Haruka, Tamar, e até
mesmo Tolya, ficaram atónicos com aquilo, talvez, obtendo uma ideia
completamente errada da realidade que ocorria na cabeça da adolescente. O papel
acabou por cair no chão de azulejo, onde terminou de desintegrar-se, até se transformar
num montinho de cinzas disforme.
— O que é que
estás a fazer? Juliana… O QUE É QUE O PAPEL DIZIA? DIZ-ME IMEDIATAMENTE! — A
mulher estava à beira do colapso.
— O chão que eu acabei de limpar… — Tamar
lamentou, pois já tinha ajuntado as papeladas dos embrulhos e lascas de madeira
da porta partida, enquanto aguardava o momento silencioso de leitura da
treinadora.
— Não era nada
demais, mãe… — Juliana começou a dizer.
— Eu ocupei meu
tempo precioso aqui por causa disso! A Cleo deve ter voltado a desmaiar a esta
hora porque não cuidei dela... — A mulher colocou a mão na cara, ainda a fitar
o chão, visualmente preocupada.
— Ainda me queres
fazer um bolo de aniversário? — Juliana soltou de impulso.
— O que te fez
mudar assim de ideias de repente? — Ela olhou, desconfiada para a filha.
— Não foi nada,
não… — Juliana apertou os punhos em seus joelhos, ainda a encarar as cinzas da
mensagem dos avôs, no chão. — O sabor pode… humm… Ser… Pode ser red velvet?
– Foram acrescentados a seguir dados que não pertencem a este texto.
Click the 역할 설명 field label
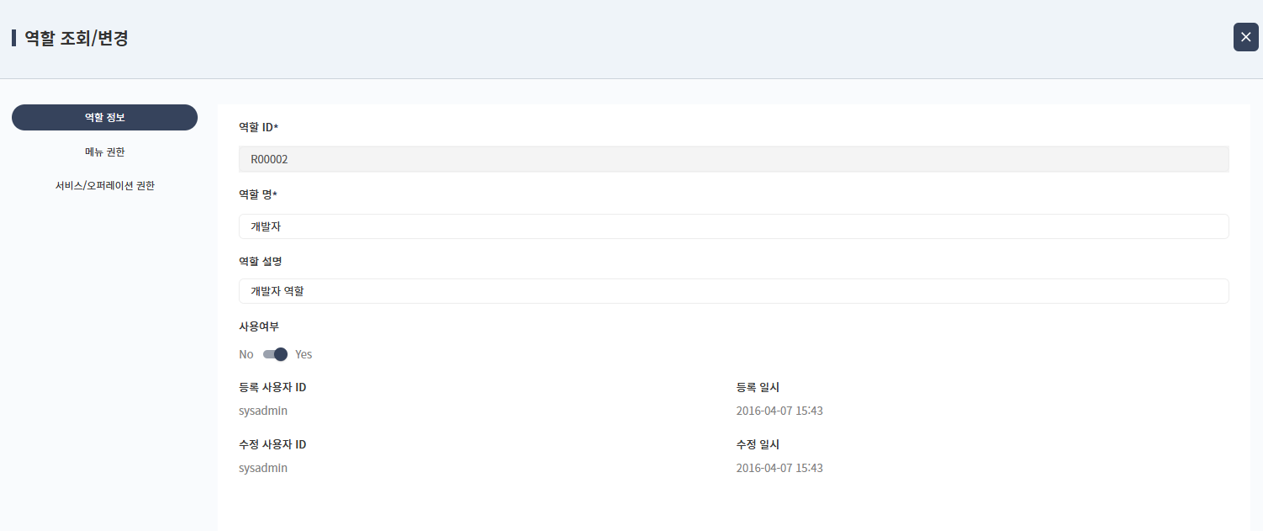The image size is (1263, 531). click(x=260, y=261)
Com aquele creme de laranja
que tu sabes fazer sempre tão bem? — Gaguejou, um toque de ansiedade na voz.
— Eu faço sempre esse
bolo para meus aniversários e, que eu saiba, tu odeias red velvet! Dizes sempre que é corante sem sabor a nada! — Haruka
estava embasbacada com aquilo.
Juliana soltou
uma pequena gargalhada, a primeira que Haruka via na filha há algum tempo, e
que a deixara completamente sem jeito melhor além de manter a surpresa mesclada
com choque gravada em sua face.
— Mãe… Eu acho
que este ano, eu consigo aprender a gostar. — Juliana prosseguiu, apesar de
tentar esconder uma expressão de nojo. — Só me apetece red velvet. É isso.
— Só porque é a
minha combinação favorita tu não precisas de pedir…
— Tu não querias
fazer algo para mim nos meus anos? Então pronto. Aproveita que eu te estou a
pedir algo agora e vai fazer sem falta! Deixa anotado na tua agenda, mãe. E se
eu mudar de ideias, ignoras e fazes na mesma. Como sempre fazes! — Disse, em
tom brusco.
Haruka calou-se,
e cruzou os braços um pouco amuada.
A adolescente foi
até o expositor e agarrou sua guitarra. Sentiu subitamente uma vontade bizarra
de aproveitar aquele bom tempo da tarde e ir tocar para o quintal traseiro da
casa.
Um dia raro entre
os típicos dias chuvosos de Abril.
O sol
encontrava-se radiante num céu limpo sem qualquer sinal de nuvens, e depois de
tanto tempo na escuridão do quarto impulsionada pelos cortinados fechados, sentir
tal calor iria cair mesmo bem enquanto olhava para o mar, que, sem dúvidas,
estaria a cintilar que nem uma bola de espelhos.
Mas antes de
sair, virou-se para a mãe, com um aceno de cabeça.
— Este ano, quero
celebrar meu aniversário contigo. Juntas.
E saiu em passos
rápidos, já a dar uns acordes em seu instrumento musical e sem deixar espaço
para a mãe retorquir o que achava da ideia.
— Não é como se
nós nunca passássemos o dia juntas, literalmente. — Haruka encarou os
crocodilos da filha, e encolheu os ombros. De certa forma, um alívio a inundou
antes de ela também sair do quarto, pois os deveres da rotina já a chamavam em
peso. — Acho que já sei o que os avôs paternos lhe disseram…Vocês dois. Certifiquem-se
que ela acorda cedo nesse dia.
— Red velvet? Eca — declarou a Sandile.
Já a seu lado,
Tamar fechou o focinho da sua irmã com um gesto súbito, a impedindo de falar
mais alguma asneira.
E anunciou em voz
alta, tanto o que vinha em sua cabeça e o que acreditava que vinha no interior
da melhor padeira de Cabo Poco:
— Vamos preparar-lhe a melhor festa de
aniversário de sempre!
— Todos os anos dizes isso e acaba sempre a
mesma merda — a Sandile conseguiu resmungar, apesar das garras que lhe
prendiam o focinho. As palavras entrecortadas foram bem audíveis. — O que fará este ano ser diferente?
Tamar sorria mais
que nunca olhando as caixas vazias. Aquela situação se resumia a uma palavra:
Improvável. Uma pequena diferença que fizera, bem, a diferença na rotina.
— Não sei — respondeu à irmã. — Mas é esse mistério e essa incerteza que sempre deixa tudo entusiasmante a cada época festiva que passa!